I have become a part of this infinite question of how to estimate position from accelerometer data achieved by an Inertial measurement unit. I am wondering how to compensate for integration ''drift'' during linear movement using Kalman filtering.
At this moment I got my acceleration in a fixed coordinate system and all movements are in know directions with no change in angular position.
So at this point we got acceleration in 3D (x-y-z) in known directions, an acceleration in x will yield for zero acceleration in y and z and so on. Assuming perfect conditions, which are not the case, of course some noise with be added to the other directions when moving in one direction but lets ''leave'' this out at this point. In addition, It is important to note that the system only has to estimate a limited period, approximately about 1 second using a sampling freq of 512 Hz.
It also important to note that I have compensated for the offset (gravity and misalignment of the accelerometer in the IMU) and bias of the acceleromter data when static. Meaning when the sensor is non-moving all my readings are constant zero before going into the Kalman filter.
To more characterize my problem I have this graph to illustrate my problem with drift. This is estimations on 5 seconds to more show what I'm struggling with. Position-estimation-drift-problem
Here we are looking into a movement in one direction, the movement are 20cm movement in y direction which in my case are forward relative to my starting position.
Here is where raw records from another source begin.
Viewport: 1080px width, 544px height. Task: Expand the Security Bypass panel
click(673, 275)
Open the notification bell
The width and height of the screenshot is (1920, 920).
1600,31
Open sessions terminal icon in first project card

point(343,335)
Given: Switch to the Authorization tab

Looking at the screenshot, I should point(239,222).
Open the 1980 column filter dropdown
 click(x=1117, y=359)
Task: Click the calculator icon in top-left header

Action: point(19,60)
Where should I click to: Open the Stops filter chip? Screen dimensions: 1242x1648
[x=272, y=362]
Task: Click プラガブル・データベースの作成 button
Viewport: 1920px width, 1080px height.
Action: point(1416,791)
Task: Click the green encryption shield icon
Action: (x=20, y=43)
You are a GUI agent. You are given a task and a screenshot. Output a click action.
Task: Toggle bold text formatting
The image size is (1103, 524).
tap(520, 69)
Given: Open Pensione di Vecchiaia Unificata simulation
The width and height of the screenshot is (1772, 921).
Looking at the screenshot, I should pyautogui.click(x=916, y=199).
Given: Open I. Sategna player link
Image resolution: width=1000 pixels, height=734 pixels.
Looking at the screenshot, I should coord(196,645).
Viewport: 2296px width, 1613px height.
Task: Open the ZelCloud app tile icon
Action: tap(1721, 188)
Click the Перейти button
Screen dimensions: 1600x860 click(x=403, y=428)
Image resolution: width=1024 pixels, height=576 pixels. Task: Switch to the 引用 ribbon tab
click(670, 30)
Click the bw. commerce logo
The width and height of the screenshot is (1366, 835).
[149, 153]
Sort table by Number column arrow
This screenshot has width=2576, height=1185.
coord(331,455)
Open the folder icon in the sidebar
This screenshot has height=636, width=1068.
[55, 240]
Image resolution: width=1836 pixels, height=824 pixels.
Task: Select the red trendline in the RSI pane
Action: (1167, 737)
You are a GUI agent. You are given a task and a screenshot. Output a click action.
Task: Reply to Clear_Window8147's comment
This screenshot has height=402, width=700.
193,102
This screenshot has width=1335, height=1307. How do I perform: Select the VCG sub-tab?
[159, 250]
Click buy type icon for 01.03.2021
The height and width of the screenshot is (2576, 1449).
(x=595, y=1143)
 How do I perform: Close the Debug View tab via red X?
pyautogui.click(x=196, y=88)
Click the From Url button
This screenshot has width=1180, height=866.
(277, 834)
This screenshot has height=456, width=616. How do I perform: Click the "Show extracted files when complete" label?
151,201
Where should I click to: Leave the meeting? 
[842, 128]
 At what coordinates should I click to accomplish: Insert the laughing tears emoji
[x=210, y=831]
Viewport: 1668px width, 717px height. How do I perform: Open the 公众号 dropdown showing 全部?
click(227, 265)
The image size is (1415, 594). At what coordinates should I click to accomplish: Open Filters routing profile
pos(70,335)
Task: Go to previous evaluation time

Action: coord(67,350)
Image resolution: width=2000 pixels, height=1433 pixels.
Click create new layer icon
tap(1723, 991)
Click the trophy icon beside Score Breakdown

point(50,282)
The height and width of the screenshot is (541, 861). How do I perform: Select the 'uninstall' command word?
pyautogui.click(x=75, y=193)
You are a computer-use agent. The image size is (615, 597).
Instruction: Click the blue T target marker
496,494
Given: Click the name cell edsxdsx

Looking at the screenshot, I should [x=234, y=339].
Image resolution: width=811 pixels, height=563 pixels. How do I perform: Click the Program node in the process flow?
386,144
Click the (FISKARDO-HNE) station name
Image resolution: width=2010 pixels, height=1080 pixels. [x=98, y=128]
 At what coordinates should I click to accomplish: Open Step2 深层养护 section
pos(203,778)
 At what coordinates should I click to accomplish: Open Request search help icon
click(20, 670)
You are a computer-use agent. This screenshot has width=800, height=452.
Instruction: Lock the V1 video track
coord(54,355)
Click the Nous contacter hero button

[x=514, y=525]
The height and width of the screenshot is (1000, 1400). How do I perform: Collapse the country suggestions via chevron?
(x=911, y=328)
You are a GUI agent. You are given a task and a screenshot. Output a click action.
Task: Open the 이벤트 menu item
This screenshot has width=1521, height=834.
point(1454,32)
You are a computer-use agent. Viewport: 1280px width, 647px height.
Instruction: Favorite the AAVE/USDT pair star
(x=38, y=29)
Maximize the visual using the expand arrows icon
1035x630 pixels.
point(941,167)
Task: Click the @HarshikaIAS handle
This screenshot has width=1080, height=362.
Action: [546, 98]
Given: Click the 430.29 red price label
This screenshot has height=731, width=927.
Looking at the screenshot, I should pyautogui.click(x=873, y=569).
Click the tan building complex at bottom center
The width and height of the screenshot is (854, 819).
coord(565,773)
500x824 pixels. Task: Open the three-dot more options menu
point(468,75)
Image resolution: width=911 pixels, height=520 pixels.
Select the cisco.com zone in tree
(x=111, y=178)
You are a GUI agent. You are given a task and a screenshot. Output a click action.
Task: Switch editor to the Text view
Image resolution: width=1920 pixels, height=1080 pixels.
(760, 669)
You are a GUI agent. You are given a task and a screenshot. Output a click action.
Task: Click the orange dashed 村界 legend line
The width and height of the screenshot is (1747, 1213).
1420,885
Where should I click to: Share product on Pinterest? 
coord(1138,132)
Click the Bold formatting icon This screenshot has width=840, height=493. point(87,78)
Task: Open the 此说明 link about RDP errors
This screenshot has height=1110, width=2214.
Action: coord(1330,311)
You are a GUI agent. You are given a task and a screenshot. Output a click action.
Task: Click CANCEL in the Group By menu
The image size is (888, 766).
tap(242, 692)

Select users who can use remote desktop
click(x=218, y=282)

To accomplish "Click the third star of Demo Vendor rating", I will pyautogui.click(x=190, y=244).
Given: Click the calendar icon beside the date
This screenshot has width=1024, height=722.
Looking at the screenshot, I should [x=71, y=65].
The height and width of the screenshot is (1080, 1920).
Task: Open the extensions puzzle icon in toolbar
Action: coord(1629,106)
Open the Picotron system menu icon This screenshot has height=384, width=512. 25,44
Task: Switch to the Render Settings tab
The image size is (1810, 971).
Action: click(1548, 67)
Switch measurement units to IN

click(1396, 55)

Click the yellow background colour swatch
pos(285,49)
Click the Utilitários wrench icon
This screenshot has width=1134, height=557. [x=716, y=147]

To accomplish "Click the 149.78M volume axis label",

Is there a way to reduce/eliminate this drift when integrating my signal. For instance assume something about drifting when my sensor is non-moving. Or to compute using some correction in my Kalman algorithm to subtract or add to my estimated velocity and position. The system does not have to run in real time so any tuning bias compensation can be adjusted for looking back into the data. But I would be preferable if it was possible to take new measurements with slightly different movements and not tune more then needed.
Finally where/how can I compensate for this, in the Kalman algorithm or before/after, or should I be in for a disappointment already?
If I left out some important information please ask so i can elaborate more, an at last any thoughts/ideas are welcome!
Remember I do only need to estimate for second’s worth of time so my hope is that this makes it more achievable, but i might be wrong?